Once you complete the chapter 6 then you can revise Ex. 6.3 by solving following questions

Q1. In figure, sides $\mathrm{QP}$ and $\mathrm{RQ}$ of $\Delta \mathrm{PQR}$ are produced to points $\mathrm{S}$ and $\mathrm{T}$ respectively.
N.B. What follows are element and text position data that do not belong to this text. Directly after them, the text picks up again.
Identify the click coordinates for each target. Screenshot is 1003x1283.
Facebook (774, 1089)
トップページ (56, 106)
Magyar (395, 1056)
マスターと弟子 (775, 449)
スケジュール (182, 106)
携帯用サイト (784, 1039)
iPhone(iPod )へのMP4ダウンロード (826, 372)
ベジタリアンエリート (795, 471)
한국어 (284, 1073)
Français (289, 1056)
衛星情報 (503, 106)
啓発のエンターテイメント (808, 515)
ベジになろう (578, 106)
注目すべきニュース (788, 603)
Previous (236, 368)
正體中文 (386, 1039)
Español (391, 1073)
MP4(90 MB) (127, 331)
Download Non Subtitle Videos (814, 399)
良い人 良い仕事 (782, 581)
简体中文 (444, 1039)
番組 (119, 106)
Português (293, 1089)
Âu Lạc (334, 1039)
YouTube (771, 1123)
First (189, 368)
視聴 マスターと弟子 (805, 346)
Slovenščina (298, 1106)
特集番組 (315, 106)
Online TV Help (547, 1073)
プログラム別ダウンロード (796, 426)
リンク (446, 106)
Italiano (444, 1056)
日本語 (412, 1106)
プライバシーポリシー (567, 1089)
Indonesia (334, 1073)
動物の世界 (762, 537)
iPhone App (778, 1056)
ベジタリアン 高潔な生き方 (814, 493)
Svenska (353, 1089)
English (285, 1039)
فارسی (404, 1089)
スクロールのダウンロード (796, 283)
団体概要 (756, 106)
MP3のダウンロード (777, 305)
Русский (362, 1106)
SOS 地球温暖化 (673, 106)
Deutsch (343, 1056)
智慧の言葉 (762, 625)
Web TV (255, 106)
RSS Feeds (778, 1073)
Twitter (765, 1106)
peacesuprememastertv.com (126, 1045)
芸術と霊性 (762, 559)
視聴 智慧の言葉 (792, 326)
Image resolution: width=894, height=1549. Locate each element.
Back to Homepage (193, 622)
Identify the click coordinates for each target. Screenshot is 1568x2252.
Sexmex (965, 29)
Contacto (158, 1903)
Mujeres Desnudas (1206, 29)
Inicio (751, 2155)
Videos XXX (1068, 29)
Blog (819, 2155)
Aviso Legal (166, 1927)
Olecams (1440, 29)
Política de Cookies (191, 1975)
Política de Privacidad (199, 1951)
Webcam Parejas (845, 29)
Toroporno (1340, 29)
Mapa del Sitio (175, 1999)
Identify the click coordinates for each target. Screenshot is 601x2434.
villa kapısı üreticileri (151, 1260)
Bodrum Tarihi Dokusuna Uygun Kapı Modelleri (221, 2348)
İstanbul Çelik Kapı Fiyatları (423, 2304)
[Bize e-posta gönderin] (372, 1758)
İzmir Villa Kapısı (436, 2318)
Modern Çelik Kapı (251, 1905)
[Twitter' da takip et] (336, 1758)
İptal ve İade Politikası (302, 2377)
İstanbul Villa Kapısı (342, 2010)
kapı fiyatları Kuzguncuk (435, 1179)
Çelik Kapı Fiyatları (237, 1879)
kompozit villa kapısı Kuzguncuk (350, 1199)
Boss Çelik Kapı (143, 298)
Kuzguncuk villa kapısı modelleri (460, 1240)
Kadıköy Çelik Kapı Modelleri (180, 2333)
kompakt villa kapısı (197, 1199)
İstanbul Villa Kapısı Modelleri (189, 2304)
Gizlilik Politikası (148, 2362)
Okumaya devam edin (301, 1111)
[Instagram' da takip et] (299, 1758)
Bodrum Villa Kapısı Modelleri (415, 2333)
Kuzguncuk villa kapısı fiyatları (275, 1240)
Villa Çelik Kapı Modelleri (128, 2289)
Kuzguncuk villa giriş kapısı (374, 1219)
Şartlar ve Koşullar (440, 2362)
If $\angle \mathrm{SPR}=135^{\circ}$ and $\angle \mathrm{PQT}=110^{\circ}$, find $\angle \mathrm{PRQ}$. Q2. In figure, $\angle \mathrm{X}=62^{\circ}, \angle \mathrm{XYZ}=54^{\circ}$. If $\mathrm{YO}$ and $\mathrm{ZO}$ are the bisectors of $\angle \mathrm{XYZ}$ and $\angle \mathrm{XZY}$ respectively of $\Delta \mathrm{XYZ}$, find $\angle \mathrm{OZY}$ and $\angle \mathrm{YOZ}$. Q3. In figure, if $\mathrm{AB} \| \mathrm{DE}, \angle \mathrm{BAC}=35^{\circ}$ and $\angle \mathrm{CDE}=53^{\circ}$, find $\angle \mathrm{DCE}$. Q4. In figure, if lines $\mathrm{PQ}$ and RS intersect at point $\mathrm{T}$, such that $\angle \mathrm{PRT}=40^{\circ}, \angle \mathrm{RPT}=95^{-}$ and $\angle \mathrm{TSQ}=75^{\circ}$, find $\angle \mathrm{SQT}$. Q5. In figure, if $\mathrm{PQ} \perp \mathrm{PS}, \mathrm{PQ} \| \mathrm{SR}, \angle \mathrm{SQR}=28^{\circ}$ and $\angle \mathrm{QRT}=65^{\circ}$, then find the value of $\mathrm{x}$ and $\mathrm{y}$. Q6. In figure, the side $\mathrm{QR}$ of $\Delta \mathrm{PQR}$ is produced to a point $\mathrm{S}$. If the bisectors of $\angle \mathrm{PQR}$ and $\angle \mathrm{PRS}$ meet at point $\mathrm{T}$, then prove that $\angle \mathrm{QTR}=\frac{1}{2} \angle \mathrm{QPR}$.